The Bill includes a power to charge carers for services, and a power to charge for arranging services for carers. Given the benefits of providing support for carers, I shall argue that it would be counterproductive to charge carers and thereby reduce the take-up of support.

The current legislation under which support is provided is the Carers and Disabled Children Act 2000, which started as a Private Member’s Bill. Under the Act, services provided to a disabled person in order to meet the needs of the carer cannot include services for the disabled person that are “of an intimate nature”. It is for that reason that that same wording is used in Amendment 89A.

Interpretation varies concerning to whom, and by whom, services are provided, but the definition legally prevents carers being charged for a respite care service that includes personal care provided to the person whom the carer cares for. As I have said, very few local authorities now charge for carers services. However, given the difficulties with local authority funding, about which we hear constantly, I am concerned that more local authorities may consider charging carers in the future.

Following a recommendation by the Joint Committee scrutinising the draft Care Bill—on which I, together with several other Members of your Lordships’ House, served—the Government have sought to protect carers from being wrongly charged, by introducing the following wording in Clause 14:

“The power to make a charge under subsection (1) for meeting a carer’s needs for support under section 20 by providing care and support to the adult needing care may not be exercised so as to charge the carer”.

Although the intention of this wording is welcome, it does not provide any definition of what is a service for the carer and what is a service for the adult. So it does not prevent local authorities charging carers for services such as replacement care and other things that help them.

It is important that any potential conflict is resolved so that carers and disabled people have clarity about their personal budgets. Independent personal budgets can be useful in relation to managing options and direct payments.

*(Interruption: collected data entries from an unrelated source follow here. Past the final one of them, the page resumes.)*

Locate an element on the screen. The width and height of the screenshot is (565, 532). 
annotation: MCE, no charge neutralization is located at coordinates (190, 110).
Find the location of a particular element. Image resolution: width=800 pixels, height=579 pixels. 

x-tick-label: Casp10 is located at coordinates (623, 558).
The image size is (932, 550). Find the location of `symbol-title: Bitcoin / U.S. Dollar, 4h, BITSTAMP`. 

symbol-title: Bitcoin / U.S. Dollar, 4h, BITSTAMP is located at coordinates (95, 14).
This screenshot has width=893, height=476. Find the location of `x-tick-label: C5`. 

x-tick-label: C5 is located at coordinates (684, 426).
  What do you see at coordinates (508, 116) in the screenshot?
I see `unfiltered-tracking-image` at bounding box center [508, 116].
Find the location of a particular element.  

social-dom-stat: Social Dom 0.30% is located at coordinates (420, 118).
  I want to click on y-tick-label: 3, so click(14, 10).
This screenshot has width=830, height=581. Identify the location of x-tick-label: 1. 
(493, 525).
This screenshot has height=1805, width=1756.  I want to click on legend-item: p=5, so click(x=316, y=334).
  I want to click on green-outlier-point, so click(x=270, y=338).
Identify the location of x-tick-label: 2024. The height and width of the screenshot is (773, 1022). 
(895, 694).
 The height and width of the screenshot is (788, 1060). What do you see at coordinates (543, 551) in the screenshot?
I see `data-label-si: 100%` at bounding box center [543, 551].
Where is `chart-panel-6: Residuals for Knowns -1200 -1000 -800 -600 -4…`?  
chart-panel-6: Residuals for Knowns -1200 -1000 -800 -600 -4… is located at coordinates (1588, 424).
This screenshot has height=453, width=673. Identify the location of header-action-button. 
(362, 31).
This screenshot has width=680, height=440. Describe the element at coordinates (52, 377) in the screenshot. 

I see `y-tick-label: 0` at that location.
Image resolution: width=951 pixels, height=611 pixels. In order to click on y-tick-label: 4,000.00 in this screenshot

Whose budget is this to come out of? It will also be important when the carer count is introduced that we have clarity, so that the disabled person knows whether the cost of care is starting to accrue to their account.

Decision-making on whether services are designed to give carers a break or result in them having a break from caring is very variable at the moment. Some local carers’ services, for example, have experienced variations in approach from their local authority. I cite a particular example in which a local carers’ organisation that provides a sitting service—that is, replacement care, so that carers can take a break—operates with two neighbouring local authorities. One regards replacement care as a service for the cared-for person, including sitting services. The next-door authority allows carers to purchase a sitting service, as long as it does not include intimate care, with their direct payment. Varying interpretations mean that there is a disparity for carers in the same area. Some can access breaks, while some cannot. This creates difficulties for the service provider and for those who want to support carers.

In the current legislation, the Carers and Disabled Children Act 2000, services provided to the disabled person to meet the needs of the carer cannot include services for the disabled person that are of an intimate nature. My Amendment 89A seeks to reproduce that wording in the Bill to probe the distinction made in the Bill between carer services and services for a disabled person and to clarify how the current wording would prevent a carer being charged for respite or replacement care provided to the carer. Without a clearer definition of whose service is whose, negative consequences for the carer will inevitably result. Carers may be prevented from having a break; they may find that they are subject to charges for services that should be allocated to the disabled person; and social workers and others assessors’ time will be taken up in trying to allocate services to people.

I hope that the Minister, who I know to be totally committed to supporting carers, as are the Government, will accept this amendment to clarify the position with regard to charging carers. I beg to move.